If individuality is a lie, or at least phantasmagoric, than solo backpacking must be suicidal. Right? In spite of, and because of this, I enjoy it immensely. Especially in our current snow drought, when I was able to do a substantive, 40+ mile loop over two days without needing skis or snowshoes. In January. Remarkable.
M had to get to work early, so I got left in Apgar to sort out a permit. In the warm season Apgar is the epicenter of civilization. Right now it’s the end of the road, and within a mile of heading out I was on unplowed road and effectively in the backcountry. Beyond Rocky Point the deadfall on the trail got thick, and the beach, broad now at low water, beckoned. I hiked the shore of Lake McDonald all the way north past the backcountry campsite, easily able to pretend there was no road along the opposite shore.
For most of that distance, small cobbles or chunky gravel made for good walking.
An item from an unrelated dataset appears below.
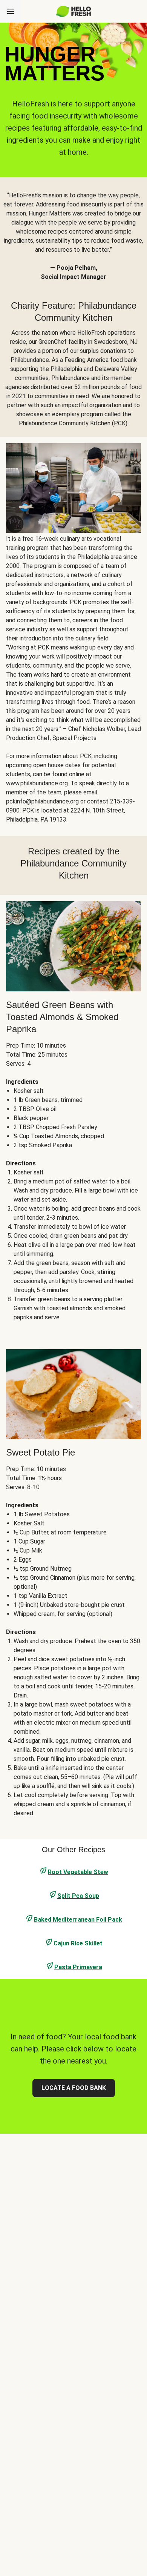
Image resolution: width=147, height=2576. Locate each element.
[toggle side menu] (10, 11)
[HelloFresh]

A few, predominantly east facing bays brought some serious pick-up-sticks action to bear. The boots I’m testing for BPL have good traction in mud and snow, but terrible grip on wet rock and moist logs. That fact did not help speed progress through the above.
NE of the backcountry site the burn ends and the damp micro-climate of McDonald Creek makes itself known, with thick moss and cedars.
I hit the end of the trail and was back out on a road, though this time it was dirt, narrow, and snow-free. The paved access of this dead-end spur is a few miles beyond the closure, so I had things to myself. It’s the unique, to-be-treasured experience of winter, having an isolated experience in what is seasonally front-country terrain. Soon I was back on-trail, afternoon already wearing perilously on, headed over the ridge into a never-roaded valley, home to one of the densest Grizzly populations in Glacier. They should be asleep, but the modest temperatures and meager snow gave compelling reason to expect otherwise. And when I was hurriedly packing the night before I just could not find the bear spray.
Trout Lake was impassively frozen solid, and I made focused speed along the lakeside trail. Several gullies, running up to the high slopes along Stanton, had slid far in the last few weeks.
The first of only two occasions in which I wanted snowshoes was the stretch from Trout up to Arrow. In the dark, alone, postholing knee deep in 160 pound crust (my pack and I were in the 180-90 pound range), the trip had finally begun. Solo backpacking doesn’t until you reach the point where perhaps this no longer seems like such a romantic ideal. You realize how easy death would be. Being attacked by a bear, breaking an ankle, breaking through the ice on the lake while collecting water, having the shelter ripped away by winter winds, all of these are both easily avoidable and none of them would cause death. Or at least not the death I’m thinking about. Death here in the woods is being forgotten, by all the people who define and redefine your life, your existence, daily, and to whom you know alone cling by the fickle threads of memory. The world reminds anyone daily of how tenuous existence is, enslaved as it is to the whims and unreliability of others. There are two settings where I’ve reliably, more than any others, been reminded of this: in a dense room of strangers lacking in coherent common purpose (parties rich in quiet desperation), and alone in wilderness full of winter.
As Abbey wrote in the “Down the River” chapter of Solitaire (last July chapter); “Men come and go, cities rise and fall, whole civilizations appear and disappear–the earth remains, slightly modified. The earth remains, and the heartbreaking beauty where there are no hearts to break. Turning Plato and Hegel on their heads I sometimes choose to think, no doubt perversely, that man is a dream, thought an illusion, and only rock is real. Rock and sun.”
Perverse because earth only exists as a word and a thought because you are around to have organization as a co-requisite of apprehension. Paradoxical because the bedrock certainty of a world beyond human relations and sharing is as impossible as it is essential. Though this weekend I’ll take water, mostly frozen, over the sun.
Biscotti and turkish coffee for breakfast.
I did not, contrary to rational expectation, die in the night. I even slept well for 11 hours, waking once to adjust layers. I was done, I had passed the test again, and however long the days walk would be back amongst fellows before bedtime.
The posthole was short in the morning light, and I did what I should have been confident in my presence enough to do the day before: put on my crampons and walked down the length of Trout Lake.
The rest of the miles, uneven snow, coffee break on the ice of Camas Creek, postholing the Inside North Fork road, and the worst 800 meters of the trip (right before reaching pavement again, of course) were all an effective denouement. For a trip which had, in essence, lasted 8 hours, with 14 hour warmups and cool downs on either side. Enlightenment, or just equilibrium does not come cheap, and I was even willing to pay the price of having a beer, watching the faux-cowboy bluegrass band in the Belton, and being hit on by a cougar from Bigfork while I waited for M to come get me.
Things are coming together. For the moment.